Background of KNN

The KNN algorithm uses a majority voting mechanism. It collects data from a training data set, and uses this data later to make predictions for new records.

For each new record, the k-closest records of the training data set are determined. Based on the value of the target attribute of the closest records, a prediction is made for the new record.

The basic nearest neighbor (NN) algorithm makes classification predictions or regression predictions for an arbitrary instance. To this purpose, the NN algorithm identifies a training instance that is closest to the arbitrary instance. Then, the NN algorithm returns the class label or target function value of the training instance as the predicted class label or target function value for the arbitrary instance.

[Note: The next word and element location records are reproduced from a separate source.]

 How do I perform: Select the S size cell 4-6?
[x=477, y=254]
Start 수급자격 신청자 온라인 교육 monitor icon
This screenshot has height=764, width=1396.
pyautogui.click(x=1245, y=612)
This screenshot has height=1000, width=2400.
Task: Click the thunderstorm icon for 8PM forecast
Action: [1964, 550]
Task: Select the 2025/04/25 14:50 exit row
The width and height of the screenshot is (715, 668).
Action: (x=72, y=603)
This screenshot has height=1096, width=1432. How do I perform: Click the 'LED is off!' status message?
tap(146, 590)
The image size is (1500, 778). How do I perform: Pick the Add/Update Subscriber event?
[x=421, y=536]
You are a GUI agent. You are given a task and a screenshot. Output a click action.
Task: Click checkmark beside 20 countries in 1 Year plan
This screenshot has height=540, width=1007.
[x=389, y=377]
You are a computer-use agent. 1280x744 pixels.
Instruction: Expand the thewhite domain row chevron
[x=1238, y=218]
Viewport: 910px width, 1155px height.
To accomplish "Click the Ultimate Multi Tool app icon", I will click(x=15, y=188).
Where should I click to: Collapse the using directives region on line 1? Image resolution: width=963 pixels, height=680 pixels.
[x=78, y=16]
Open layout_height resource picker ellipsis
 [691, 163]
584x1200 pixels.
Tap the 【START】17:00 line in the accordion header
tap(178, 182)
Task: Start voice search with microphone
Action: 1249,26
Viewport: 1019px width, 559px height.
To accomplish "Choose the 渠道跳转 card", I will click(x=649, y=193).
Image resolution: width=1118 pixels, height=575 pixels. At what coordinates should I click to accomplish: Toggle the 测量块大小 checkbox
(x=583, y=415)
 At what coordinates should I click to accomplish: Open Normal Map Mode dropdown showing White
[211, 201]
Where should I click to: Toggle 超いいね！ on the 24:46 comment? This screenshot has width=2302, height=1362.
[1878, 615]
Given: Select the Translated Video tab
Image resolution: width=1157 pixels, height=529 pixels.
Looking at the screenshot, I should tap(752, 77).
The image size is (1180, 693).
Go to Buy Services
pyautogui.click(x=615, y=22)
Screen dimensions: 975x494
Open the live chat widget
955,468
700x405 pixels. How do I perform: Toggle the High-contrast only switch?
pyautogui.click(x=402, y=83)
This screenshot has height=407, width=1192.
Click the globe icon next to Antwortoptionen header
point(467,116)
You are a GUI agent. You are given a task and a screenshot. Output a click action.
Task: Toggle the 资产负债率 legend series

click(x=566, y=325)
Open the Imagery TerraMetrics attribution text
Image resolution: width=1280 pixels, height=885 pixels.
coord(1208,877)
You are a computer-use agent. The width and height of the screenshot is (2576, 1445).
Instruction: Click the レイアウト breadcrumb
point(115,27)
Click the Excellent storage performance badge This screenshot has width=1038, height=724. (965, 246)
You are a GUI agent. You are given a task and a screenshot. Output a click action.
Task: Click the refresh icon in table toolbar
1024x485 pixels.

The KNN algorithm expands this process by using a specified number k≥1 of the closest training instances instead of using only one instance. Typical values range from 1 to several dozens.

The output depends on whether you use the KNN algorithm for classification or regression.

  • In KNN classification, the predicted class label is determined by the voting for the nearest neighbors, that is, the majority class label in the set of the selected k instances is returned.
  • In KNN regression, the average value of the target function values of the nearest neighbors is returned as the predicted value.

By using a specified number k≥1, you can control the tradeoff between overfitting prevention and resolution. Overfitting prevention might be important for noisy data. Resolution might be important to get different predictions for similar instances.